In the United Kingdom, oral contraceptive pills are the most commonly used method of birth control. Though taking the pill allows women to have control over their bodies, it has been proven to have a number of serious side-effects. Alternative birth control methods are proving to put women at less risk of health problems. Male contraceptive methods are being developed and encouraged to ensure that men and women play an equal role in using birth control.
Regulating menstrual cycles, moderating pain and blood flow, reducing acne and premenstrual syndrome (PMS) as well as resolving endometriosis are some of the benefits of the pill. However, women may suffer from nausea, headaches, decreased libido, weight gain and intermenstrual spotting.
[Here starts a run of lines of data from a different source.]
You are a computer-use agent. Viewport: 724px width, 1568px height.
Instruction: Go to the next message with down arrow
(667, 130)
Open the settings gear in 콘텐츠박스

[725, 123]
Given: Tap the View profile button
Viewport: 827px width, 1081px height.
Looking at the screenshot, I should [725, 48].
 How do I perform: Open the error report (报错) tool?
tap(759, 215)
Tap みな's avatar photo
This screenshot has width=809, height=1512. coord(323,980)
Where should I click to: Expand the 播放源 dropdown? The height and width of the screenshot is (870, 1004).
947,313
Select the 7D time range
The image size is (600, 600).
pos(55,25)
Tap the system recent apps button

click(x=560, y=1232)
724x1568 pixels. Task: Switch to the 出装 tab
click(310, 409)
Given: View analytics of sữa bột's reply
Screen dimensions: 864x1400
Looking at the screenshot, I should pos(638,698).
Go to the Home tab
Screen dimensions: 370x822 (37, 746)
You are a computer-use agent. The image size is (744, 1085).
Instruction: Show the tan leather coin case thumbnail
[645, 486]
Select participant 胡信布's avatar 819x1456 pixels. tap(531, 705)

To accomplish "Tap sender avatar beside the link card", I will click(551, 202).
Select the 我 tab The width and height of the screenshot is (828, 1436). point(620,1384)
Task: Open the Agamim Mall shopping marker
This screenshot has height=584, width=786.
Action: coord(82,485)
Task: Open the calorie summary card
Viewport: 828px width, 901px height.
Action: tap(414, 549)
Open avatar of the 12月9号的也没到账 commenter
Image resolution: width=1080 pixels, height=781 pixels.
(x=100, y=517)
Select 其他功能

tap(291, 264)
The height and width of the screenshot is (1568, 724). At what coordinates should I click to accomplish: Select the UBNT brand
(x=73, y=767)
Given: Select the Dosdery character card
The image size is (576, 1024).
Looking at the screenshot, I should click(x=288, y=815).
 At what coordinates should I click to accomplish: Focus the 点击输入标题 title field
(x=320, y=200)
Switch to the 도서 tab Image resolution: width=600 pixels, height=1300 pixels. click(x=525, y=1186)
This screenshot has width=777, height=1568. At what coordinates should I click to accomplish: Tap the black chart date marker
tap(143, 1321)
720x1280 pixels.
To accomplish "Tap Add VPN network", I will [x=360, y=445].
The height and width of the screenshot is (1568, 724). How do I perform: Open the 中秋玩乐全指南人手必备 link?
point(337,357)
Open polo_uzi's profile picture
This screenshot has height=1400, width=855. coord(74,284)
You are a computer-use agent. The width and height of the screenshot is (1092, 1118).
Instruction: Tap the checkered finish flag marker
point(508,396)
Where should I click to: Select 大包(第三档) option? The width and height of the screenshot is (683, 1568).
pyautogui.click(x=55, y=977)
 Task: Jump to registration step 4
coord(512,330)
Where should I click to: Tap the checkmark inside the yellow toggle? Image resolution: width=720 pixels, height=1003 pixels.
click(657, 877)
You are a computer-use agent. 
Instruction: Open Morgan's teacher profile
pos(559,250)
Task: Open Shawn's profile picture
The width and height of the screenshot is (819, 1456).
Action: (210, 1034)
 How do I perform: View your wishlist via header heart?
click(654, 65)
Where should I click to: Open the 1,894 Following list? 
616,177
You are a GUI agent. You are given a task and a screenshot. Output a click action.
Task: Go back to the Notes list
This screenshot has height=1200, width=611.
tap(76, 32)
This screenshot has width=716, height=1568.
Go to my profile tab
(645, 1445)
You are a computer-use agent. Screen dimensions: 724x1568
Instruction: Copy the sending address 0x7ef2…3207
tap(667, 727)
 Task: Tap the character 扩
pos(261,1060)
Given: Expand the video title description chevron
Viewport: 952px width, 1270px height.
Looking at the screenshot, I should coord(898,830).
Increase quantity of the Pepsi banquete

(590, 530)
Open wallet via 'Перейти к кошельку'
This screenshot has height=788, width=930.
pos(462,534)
Studies have proven that young women taking the pill are at a higher risk of mental health-related illnesses.
Alternative female contraceptive methods are sterilisation, long-acting reversible methods (LARC) like intrauterine devices (IUDs), diaphragms, hormone patches, and emergency contraceptive pills. Most of the methods are intrusive, expensive or have side-effects.
Condoms are considered the easiest form of birth control. In many countries, they are given out for free. Using them does not require any medical procedure. It is known not to have any side-effects while being highly effective. Yet, the National Institute for Health and Care Excellence in 2016 concluded that the pill was the primary birth control method in the UK.
The Conversation brought to light research conducted on the onus of birth control falling primarily on women in the western world. Laurie James-Hawkins, Lecturer in Sociology and Social Psychology at the University of Essex led the study. 44 men at a university in the United States of America were interviewed. The research concluded that the men were worried that by using a condom they might disrespect the autonomy women have over their bodies. Hence, the men chose to wait for women to initiate a conversation about contraception. In an attempt to let the women have power over their bodies, men are shirking off the responsibility of initiating the contraception conversation.
Male contraceptive pills and contraceptive gels are in the developmental stages. Men who have been a part of the testing process have reported no drop in their libido. Future male birth control methods look promising, but we do not have to look into the future for men to share the responsibility of contraception. As the World Contraceptive Day is celebrated around the world on September 26, women should choose alternative birth control methods while their male partners should carry a condom and initiate the contraception conversation.